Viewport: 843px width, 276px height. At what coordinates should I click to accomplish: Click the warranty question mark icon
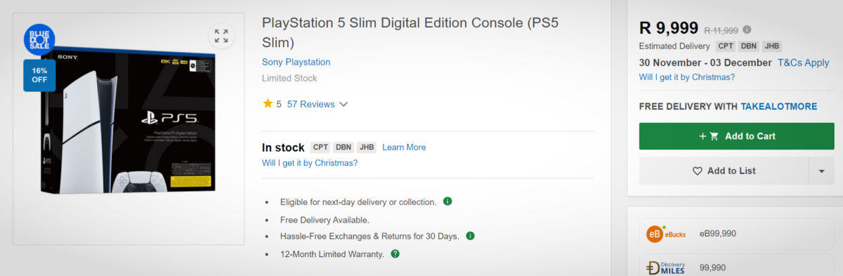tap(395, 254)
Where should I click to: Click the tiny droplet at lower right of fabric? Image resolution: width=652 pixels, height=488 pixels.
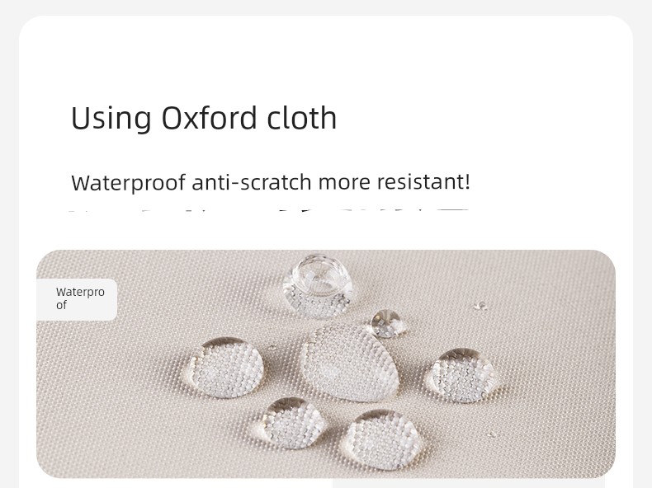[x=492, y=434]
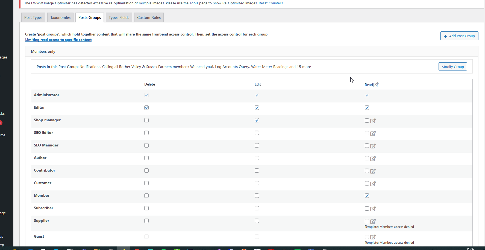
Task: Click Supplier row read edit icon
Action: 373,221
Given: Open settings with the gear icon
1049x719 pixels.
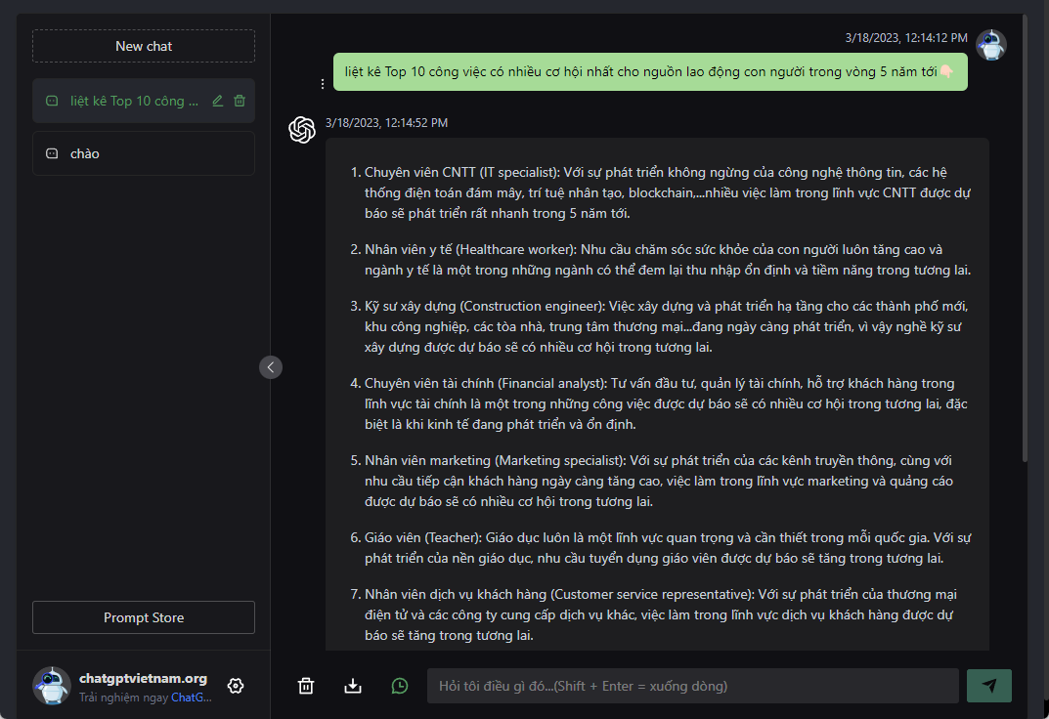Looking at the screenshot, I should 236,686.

··········

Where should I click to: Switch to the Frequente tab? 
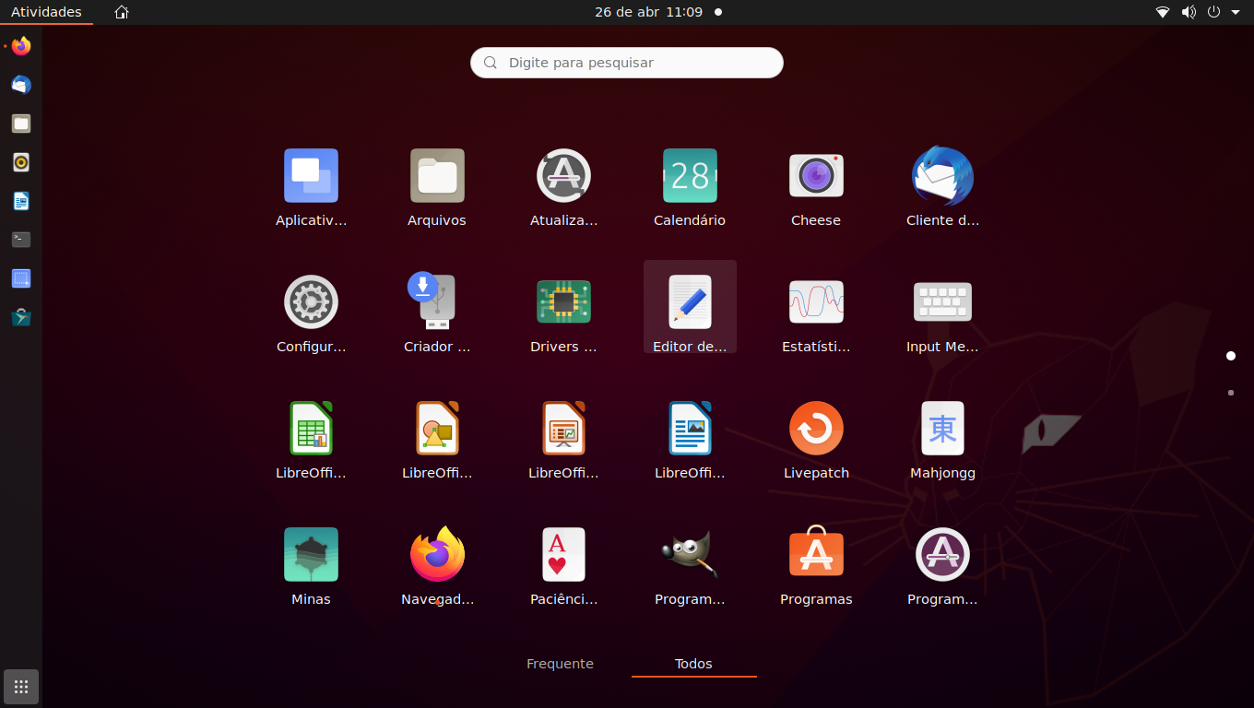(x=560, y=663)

··········

- **Task brief**
Print nothing except the lines above from the one containing "Viewport: 843px width, 276px" down to the one containing "Given: Open settings with the gear icon", both included, exactly as written and free of pictures.

- **Task answer**
Viewport: 843px width, 276px height. At what coordinates should I click to accomplish: Click the warranty question mark icon
tap(395, 254)
Where should I click to: Click the tiny droplet at lower right of fabric? Image resolution: width=652 pixels, height=488 pixels.
[x=492, y=434]
Task: Click Supplier row read edit icon
Action: 373,221
Given: Open settings with the gear icon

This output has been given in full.